There’s another one,’ Pense said softly, nodding in the
opposite direction. Following his gaze, Llandry saw a second,
identical monstrosity closing on Waeverleyne from the
south.


And
three,’ Avane said softly. From the west came another dark,
terrifying shape, casting long shadows over the ground.

Three of them.
Aysun’s machines were not equipped to deal with these beasts. She
remembered the hide of the whurthag-thing, virtually impervious to
weapons.

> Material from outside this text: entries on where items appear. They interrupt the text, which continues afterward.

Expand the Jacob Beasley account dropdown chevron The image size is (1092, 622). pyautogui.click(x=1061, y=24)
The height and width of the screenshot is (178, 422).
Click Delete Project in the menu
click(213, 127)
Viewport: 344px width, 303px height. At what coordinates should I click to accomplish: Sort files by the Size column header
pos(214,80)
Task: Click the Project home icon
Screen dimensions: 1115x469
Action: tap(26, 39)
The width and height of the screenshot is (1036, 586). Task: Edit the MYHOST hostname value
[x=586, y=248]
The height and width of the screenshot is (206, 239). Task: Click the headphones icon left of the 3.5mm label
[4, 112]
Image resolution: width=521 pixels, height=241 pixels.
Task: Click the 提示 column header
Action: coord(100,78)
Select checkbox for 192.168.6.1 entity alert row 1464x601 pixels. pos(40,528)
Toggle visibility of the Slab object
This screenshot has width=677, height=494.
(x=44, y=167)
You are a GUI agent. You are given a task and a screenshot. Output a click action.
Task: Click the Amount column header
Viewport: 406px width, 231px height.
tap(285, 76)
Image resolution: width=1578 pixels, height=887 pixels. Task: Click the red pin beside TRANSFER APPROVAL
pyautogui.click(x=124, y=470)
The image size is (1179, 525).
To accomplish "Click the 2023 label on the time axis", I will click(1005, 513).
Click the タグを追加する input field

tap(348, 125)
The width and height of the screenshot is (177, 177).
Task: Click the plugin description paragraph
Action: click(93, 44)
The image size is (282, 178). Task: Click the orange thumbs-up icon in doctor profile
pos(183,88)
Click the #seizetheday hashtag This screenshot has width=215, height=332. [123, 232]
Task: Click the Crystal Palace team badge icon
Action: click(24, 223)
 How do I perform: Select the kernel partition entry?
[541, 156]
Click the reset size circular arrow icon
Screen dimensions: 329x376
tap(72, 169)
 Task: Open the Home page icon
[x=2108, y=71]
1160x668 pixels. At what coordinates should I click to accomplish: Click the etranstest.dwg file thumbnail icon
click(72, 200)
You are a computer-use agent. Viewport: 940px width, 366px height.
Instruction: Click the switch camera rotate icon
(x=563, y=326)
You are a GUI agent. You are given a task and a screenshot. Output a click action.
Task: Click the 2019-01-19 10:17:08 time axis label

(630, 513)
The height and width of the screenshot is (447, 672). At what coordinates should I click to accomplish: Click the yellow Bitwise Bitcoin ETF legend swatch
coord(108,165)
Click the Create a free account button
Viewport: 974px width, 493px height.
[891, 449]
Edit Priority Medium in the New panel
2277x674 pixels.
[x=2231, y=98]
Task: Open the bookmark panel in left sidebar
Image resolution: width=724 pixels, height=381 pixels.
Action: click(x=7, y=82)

Would her father’s specialised weapons be capable of
piercing that unnatural skin? Could the things even be killed? If
they were like the whurthag-machines then they weren’t really
alive. That would mean they couldn’t die, either; they could only
be broken. And disabling one single whurthag-construct had almost
got two of Limbane’s team killed.


We’re
done for,’ Ori said, his words emerging in a frightened
croak.

Llandry wanted to
reassure him - all of them - somehow, but she couldn’t. Because he
was right. What possible defence could they muster against this new
threat?

 

 

 

Chapter Seventeen

 

A short time
later, Llandry sat in her father’s workshop, watching Aysun from an
out-of-the-way corner. Papa was looking strained, like he was only
just holding himself together. That was highly unlike him, but with
a fearsome mechanical menace threatening the realm, everyone was
looking to the engineers to provide a solution. Aysun was widely
accepted as the best of them, but that didn’t make him a match for
Lokant technology. How could he be expected to solve this
problem?

The worst part
was that he expected himself to be able to combat the
draykon-things. Frustration was etched in every line of his face,
and when he spoke his words emerged in a growl. His wife’s home was
burning around him and he couldn’t fix it.

Many of the war
machines he’d been building had been deployed, but they were
designed with living draykoni in mind and it was obvious very
quickly that they would have little effect against the
fire-breathing constructs. Bullets, missiles and harpoons alike
were bouncing harmlessly off their strange black hide.